THE DATA
* * * * * * *

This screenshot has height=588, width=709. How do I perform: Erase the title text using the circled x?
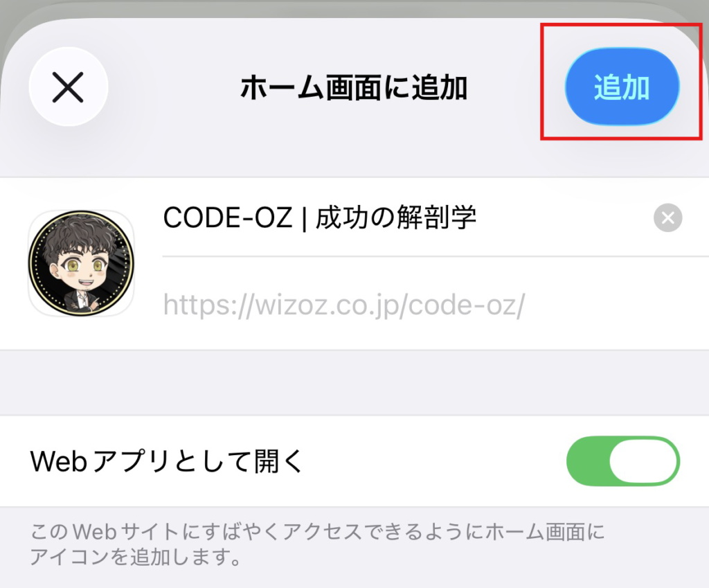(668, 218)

* * * * * * *

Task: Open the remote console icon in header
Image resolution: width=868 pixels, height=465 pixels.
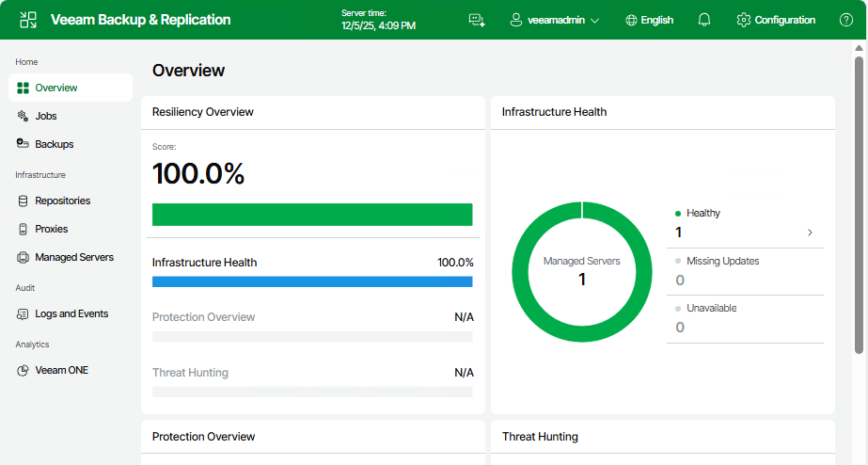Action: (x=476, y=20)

* * * * * * *

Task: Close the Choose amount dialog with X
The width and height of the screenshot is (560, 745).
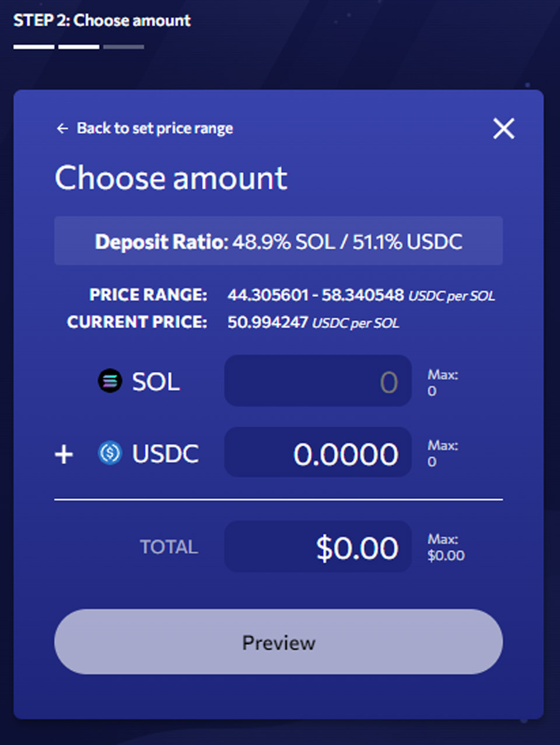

* * * * * * *

EXERCISE DESCRIPTION
Write down every line of the data above that includes the string "Task".

OUTPUT OF THE EXERCISE
Task: Open the remote console icon in header
Task: Close the Choose amount dialog with X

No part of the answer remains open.